● **Your instructions**
Every entry that follows must be written out exactly, apart from its pictures.

● **Dataset**
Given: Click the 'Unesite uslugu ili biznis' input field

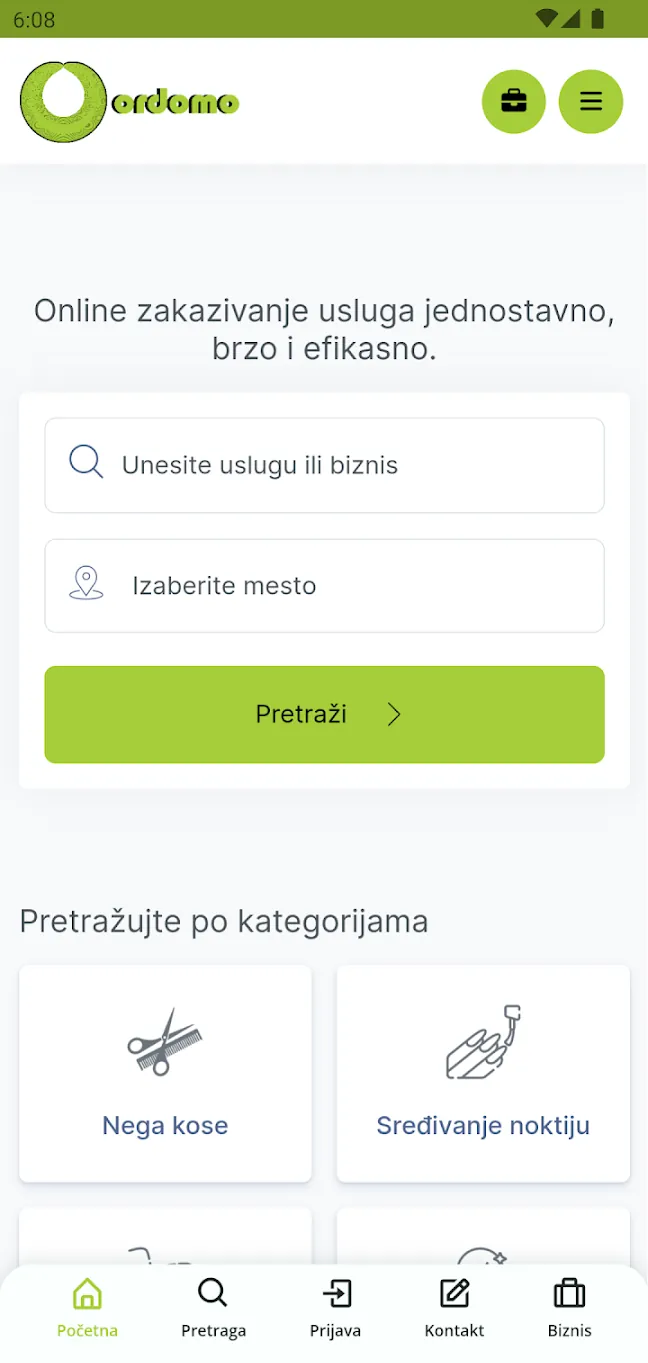Looking at the screenshot, I should tap(324, 465).
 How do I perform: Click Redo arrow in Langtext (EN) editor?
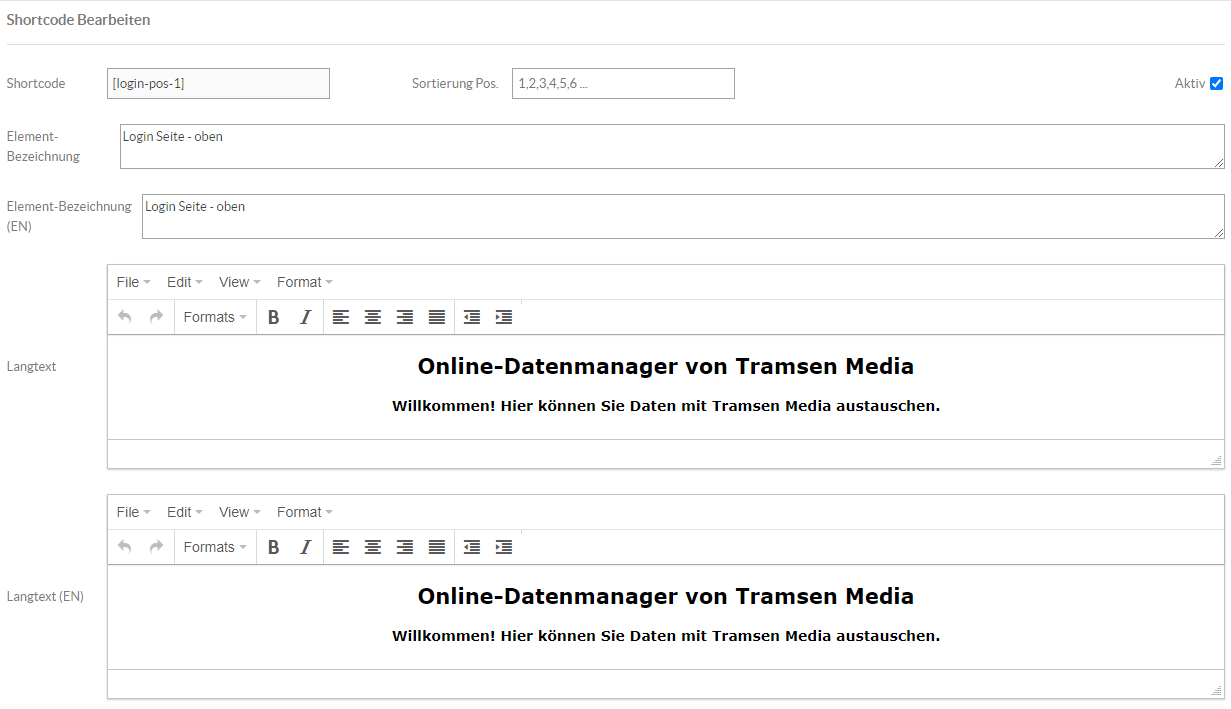click(x=156, y=547)
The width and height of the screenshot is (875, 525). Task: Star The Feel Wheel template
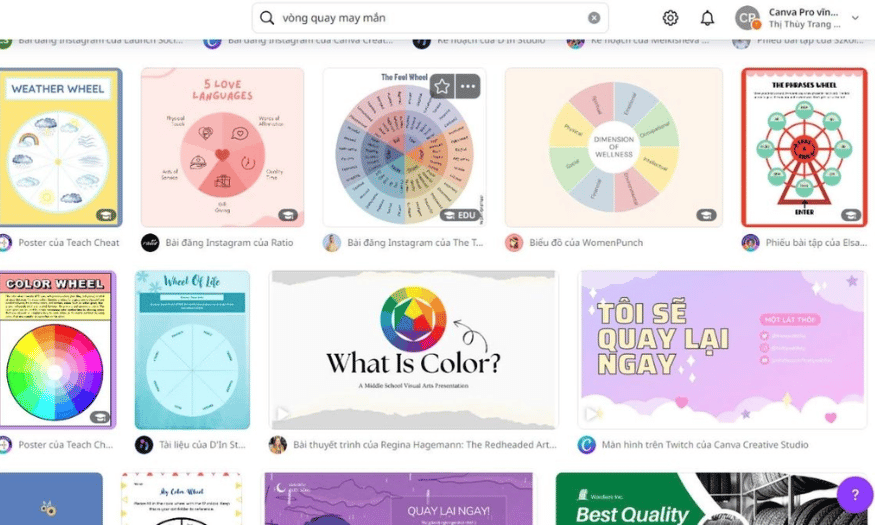click(442, 86)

● **Written reply**
Given: Click the 'Unesite uslugu ili biznis' input field

Looking at the screenshot, I should tap(324, 465).
 How do I perform: Click Redo arrow in Langtext (EN) editor?
click(x=156, y=547)
The width and height of the screenshot is (875, 525). Task: Star The Feel Wheel template
click(442, 86)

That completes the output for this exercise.